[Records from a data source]
>>>

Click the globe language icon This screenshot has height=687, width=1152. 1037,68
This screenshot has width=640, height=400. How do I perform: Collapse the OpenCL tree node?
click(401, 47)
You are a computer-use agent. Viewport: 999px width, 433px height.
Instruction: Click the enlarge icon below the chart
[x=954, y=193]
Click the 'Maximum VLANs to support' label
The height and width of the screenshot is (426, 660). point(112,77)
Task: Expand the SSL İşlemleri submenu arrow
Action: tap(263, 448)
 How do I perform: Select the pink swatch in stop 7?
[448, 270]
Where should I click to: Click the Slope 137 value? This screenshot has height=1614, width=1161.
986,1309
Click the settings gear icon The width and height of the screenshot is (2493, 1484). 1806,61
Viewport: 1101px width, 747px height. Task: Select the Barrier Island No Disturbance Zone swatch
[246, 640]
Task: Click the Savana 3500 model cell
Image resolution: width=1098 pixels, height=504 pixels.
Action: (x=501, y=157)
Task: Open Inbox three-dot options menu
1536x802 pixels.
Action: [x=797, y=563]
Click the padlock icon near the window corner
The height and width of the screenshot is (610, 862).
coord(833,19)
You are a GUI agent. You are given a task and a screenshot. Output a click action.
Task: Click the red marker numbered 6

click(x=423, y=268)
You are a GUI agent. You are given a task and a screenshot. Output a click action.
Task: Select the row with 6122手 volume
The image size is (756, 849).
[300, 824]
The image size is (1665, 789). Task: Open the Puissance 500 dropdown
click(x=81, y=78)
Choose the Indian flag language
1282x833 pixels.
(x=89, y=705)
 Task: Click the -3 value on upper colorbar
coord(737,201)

<<<

Requirement
Output all of the data again, exactly.

Result of the task
Click the globe language icon This screenshot has height=687, width=1152. 1037,68
This screenshot has width=640, height=400. How do I perform: Collapse the OpenCL tree node?
click(401, 47)
You are a computer-use agent. Viewport: 999px width, 433px height.
Instruction: Click the enlarge icon below the chart
[x=954, y=193]
Click the 'Maximum VLANs to support' label
The height and width of the screenshot is (426, 660). point(112,77)
Task: Expand the SSL İşlemleri submenu arrow
Action: tap(263, 448)
 How do I perform: Select the pink swatch in stop 7?
[448, 270]
Where should I click to: Click the Slope 137 value? This screenshot has height=1614, width=1161.
986,1309
Click the settings gear icon The width and height of the screenshot is (2493, 1484). 1806,61
Viewport: 1101px width, 747px height. Task: Select the Barrier Island No Disturbance Zone swatch
[246, 640]
Task: Click the Savana 3500 model cell
Image resolution: width=1098 pixels, height=504 pixels.
Action: (x=501, y=157)
Task: Open Inbox three-dot options menu
1536x802 pixels.
Action: [x=797, y=563]
Click the padlock icon near the window corner
The height and width of the screenshot is (610, 862).
coord(833,19)
You are a GUI agent. You are given a task and a screenshot. Output a click action.
Task: Click the red marker numbered 6

click(x=423, y=268)
You are a GUI agent. You are given a task and a screenshot. Output a click action.
Task: Select the row with 6122手 volume
The image size is (756, 849).
[300, 824]
The image size is (1665, 789). Task: Open the Puissance 500 dropdown
click(x=81, y=78)
Choose the Indian flag language
1282x833 pixels.
(x=89, y=705)
 Task: Click the -3 value on upper colorbar
coord(737,201)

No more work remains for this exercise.